**SHORT EXERCISE**. Continue the article about the real people behind the Netflix Western The Harder They Fall, picking up after its last sentence.

**TEXT EXCERPT**.
>>>>

Is 'The Harder They Fall' A True Story? The Real-Life People Who Inspired The Netflix Movie

At first glance The Harder They Fall may seem like it is purely a work of fiction, but there may be more truth to Netflix's Western than viewers may realise.

The film opens with the promise that "While the events of this story are fictional... These. People. Existed." This is because while the story is made up, many of the characters included are based on real people who lived in the Wild West. They may not have all met in real life—many of them weren't even alive at the same time—but the film certainly draws inspiration from these figures.

First time writer and director Jeymes Samuel leads the cast, which includes Idris Elba, Regina King, Jonathan Majors and LaKeith Stanfield. Behind the camera Jay-Z is credited as a producer and also contributed original songs to the soundtrack.

Here's a run down of the characters in The Harder They Fall and the real-life inspiration behind them.

<<<<

**RECORDED DATA**.

>>>>

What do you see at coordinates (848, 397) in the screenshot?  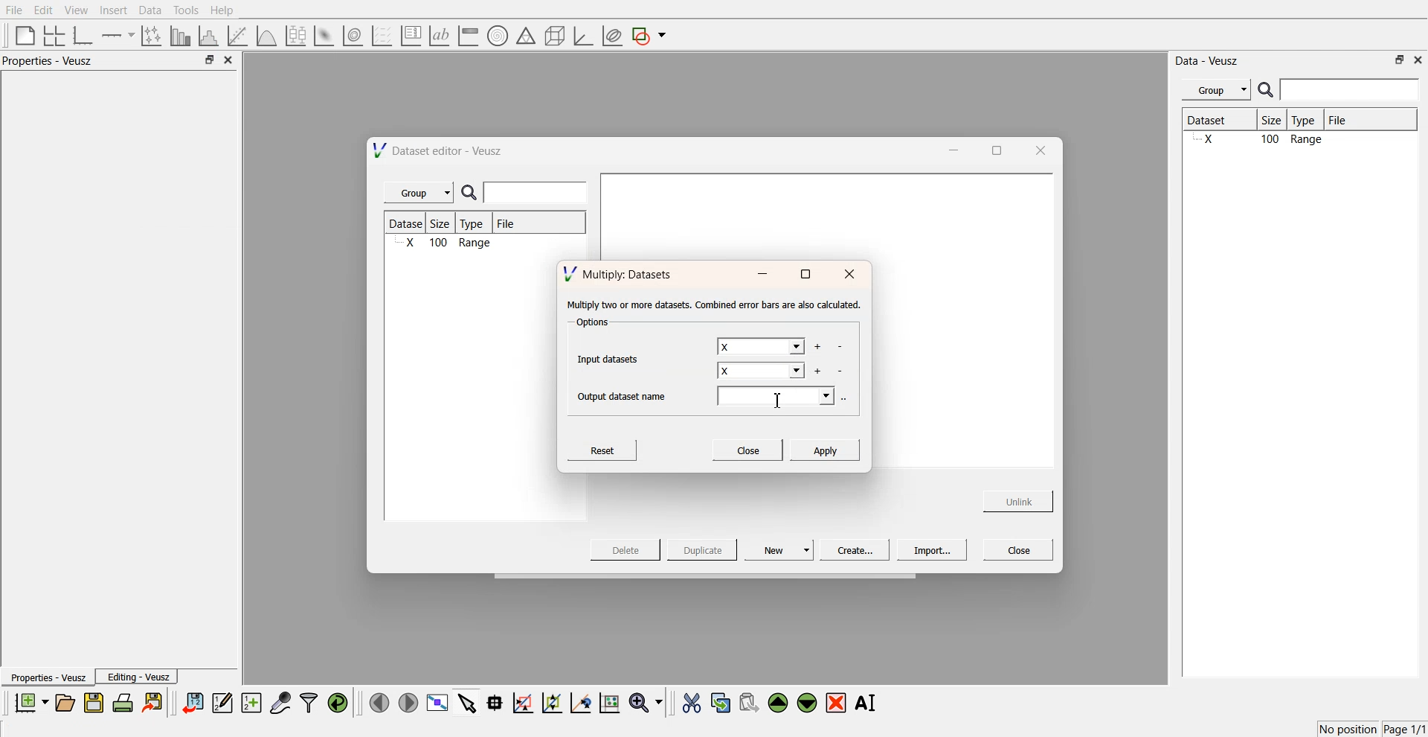 I see `more options` at bounding box center [848, 397].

<<<<

**TASK ANSWER**.
Jonathan Majors as Nat Love

Majors leads the cast as the heroic Nat Love, who was a real cowboy born in Tennessee in 1854. Known as "Deadwood Dick," he moved to the West when he was 16 to herd cattle.

He released an autobiography in 1907 called, Life and Adventures of Nat Love, Better Known in the Cattle Country as 'Deadwood Dick,' by Himself. The book recounts events in his life, including how he became an expert marksman and crossed paths with other famous cowboys like Pat Garrett, Billy the Kid and more.

Jonathan Majors as Nat Love
Jonathan Majors as seen in "The Harder They Fall" alongside the real Nat Love. David Lee/Netflix

Majors researched the real Nat Love before playing him and said in the movie's production notes, "In my mind, The Harder They Fall is just a chapter in the extraordinary journey of Deadwood Dick, and I just built it from there."

Reflecting on the whole cast which are based off of Black historical figures, Majors said: "And the diversity, it's not just a Black cowboy. No. We're talking about Black cowpeople.

"We've [got] Trudy Smith, Stagecoach Mary, Cuffee and her gang. They all have their own storylines, it's set up beautifully."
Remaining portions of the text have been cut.